* DIRECTIONS
Render this sentence from the article on fleet sales in Spanish: "Much like the wake of a giant ocean liner, the effects of fleet sales can be felt by everyone in the industry, for good or bad."

───── TEXT PROVIDED ─────

How Fleet Sales Affect Residual Values

fleet sales

Fleet Sales is often a dirty word in the auto industry. This can be true on the manufacturer side as well as the dealer side. Fleet sales are generally stable and profitable for manufacturers, and can be for dealers as well. Fleet sales have also (at times) been credited with keeping factory doors open.

That being said, fleet sales have a ripple effect throughout the auto industry. Much like the wake of a giant ocean liner, the effects of fleet sales can be felt by everyone in the industry, for good or bad.

The relationship between fleet and retail sales is a tenuous one. In the best of times, fleet sales have been considered a necessary evil. In the worst of times, fleet sales are detested as a disease that ruins residual values and steels allocation from retail sales.

Economics of Fleet Sales and Residual Values

Simple economics will tell you that when you increase the supply of a product that the price will go down. This principle is particularly true when it comes to the used vehicle market. The more used vehicles available on the market, the lower the prices, which translates to lower residual values as well.

The single biggest factor affecting the supply of used vehicles in the market is fleet sales. The more vehicles a manufacturer is willing to sell to fleets like rental companies, the more used vehicles there will be flooding the market when these vehicles are retired from service.

Furthermore, fleet incentives play a big factor in the market value of these vehicles when they are retired. The greater the discounts up front, the lower the prices coming out the other side.

───── DATASET EXTRACT ─────

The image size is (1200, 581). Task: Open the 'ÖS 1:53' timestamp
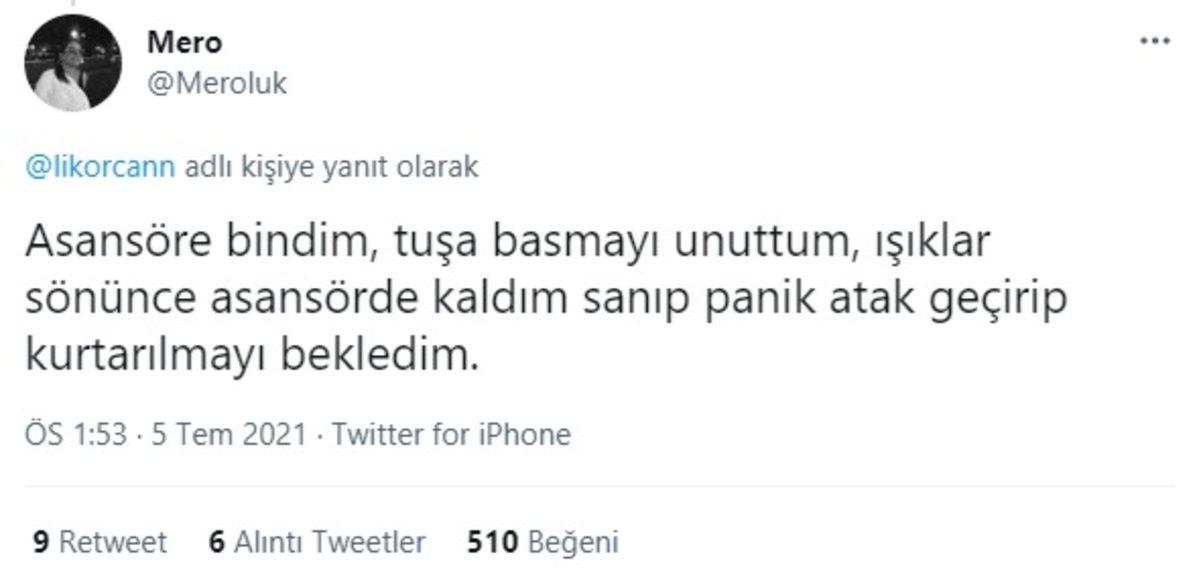coord(77,435)

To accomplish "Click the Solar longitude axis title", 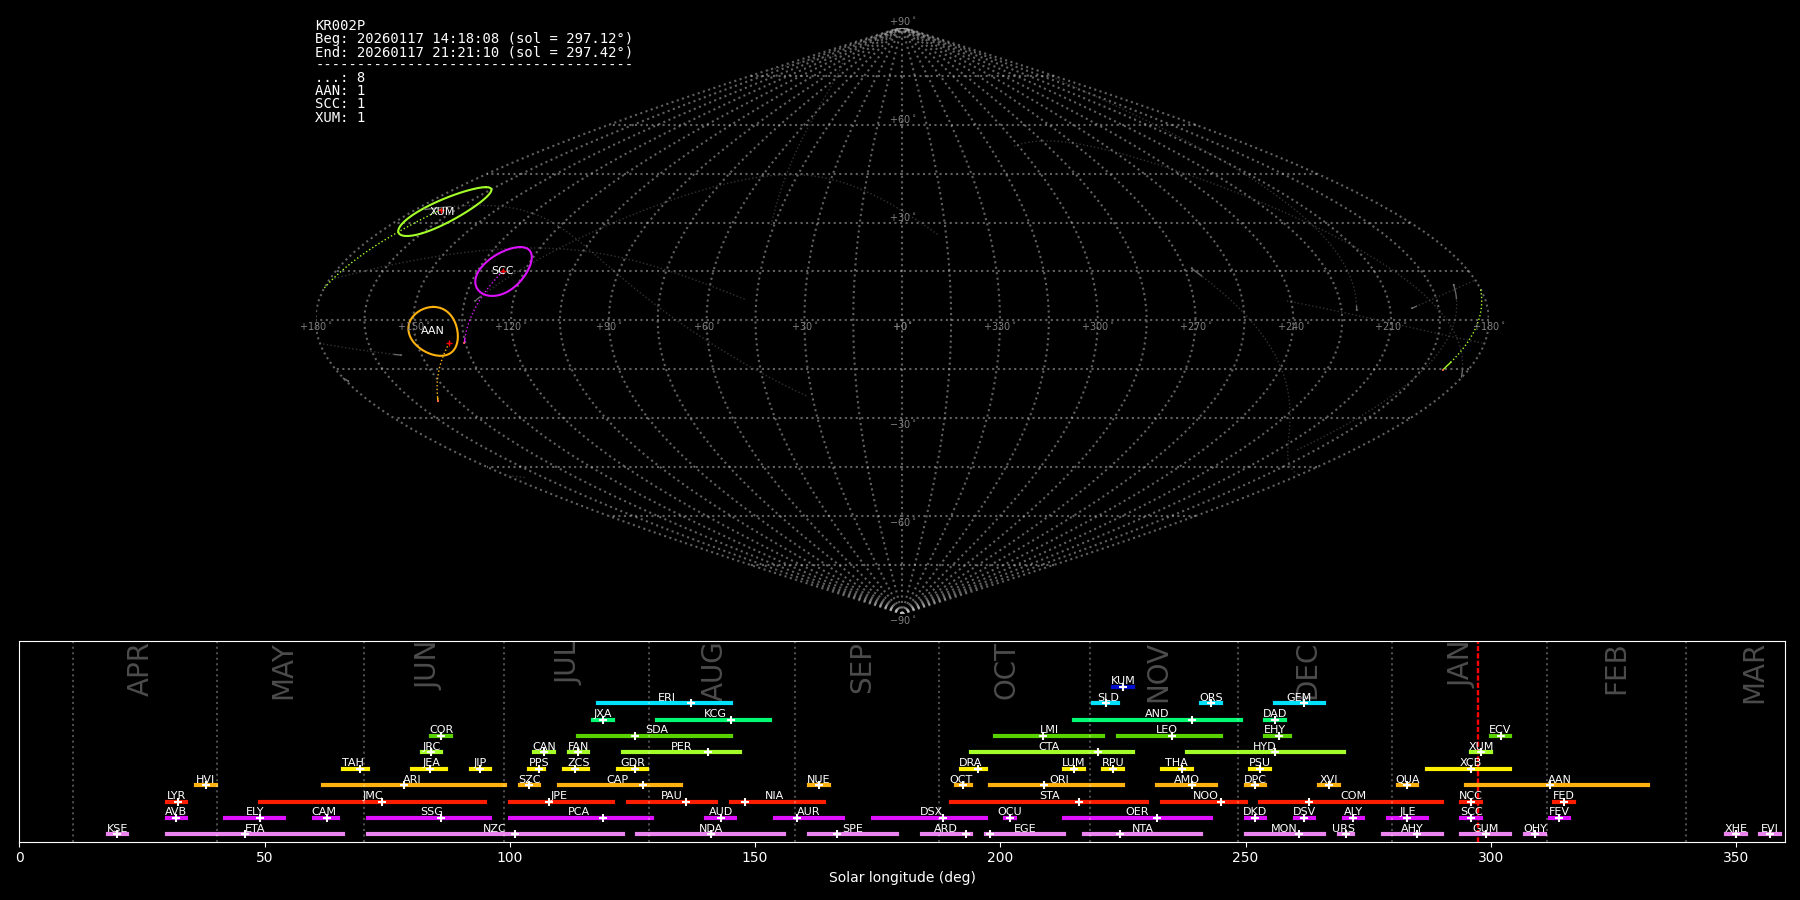I will [x=901, y=878].
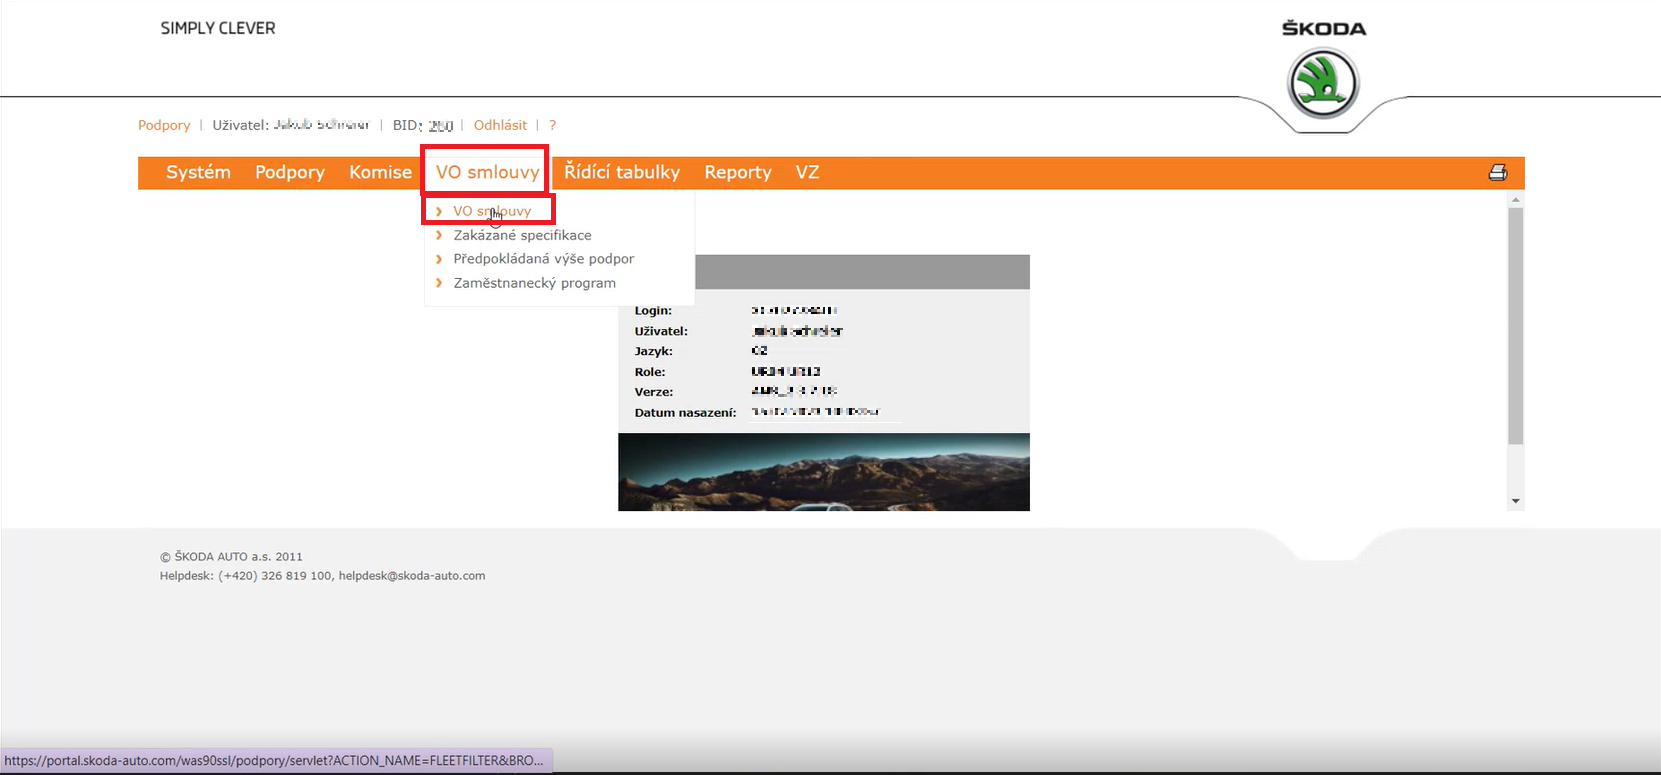Choose Zaměstnanecký program item
This screenshot has width=1661, height=775.
point(534,283)
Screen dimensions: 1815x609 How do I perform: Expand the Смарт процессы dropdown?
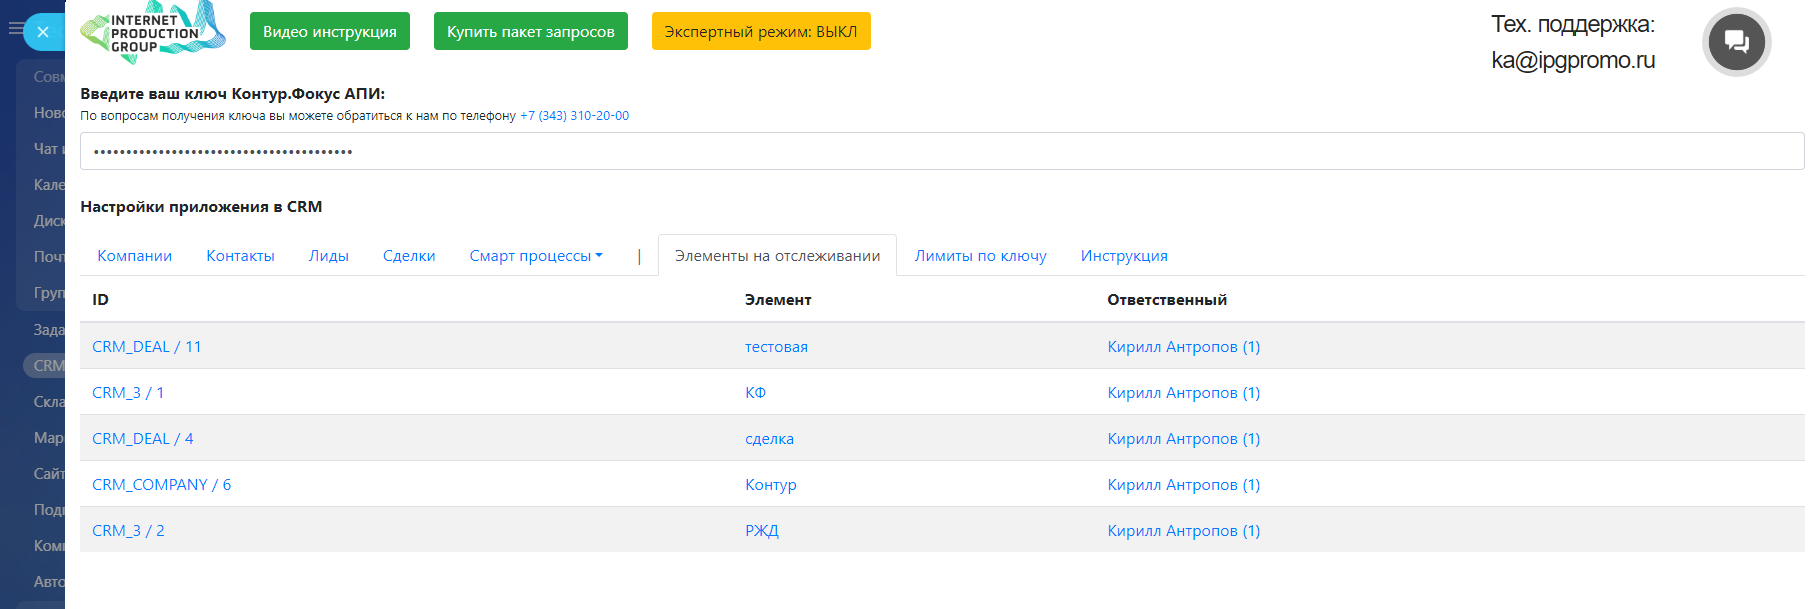536,256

─────

* ANSWER SPACE
Al igual que la estela de un gigantesco transatlántico, los efectos de las ventas a flotas pueden ser percibidos por todos en la industria, para bien o para mal.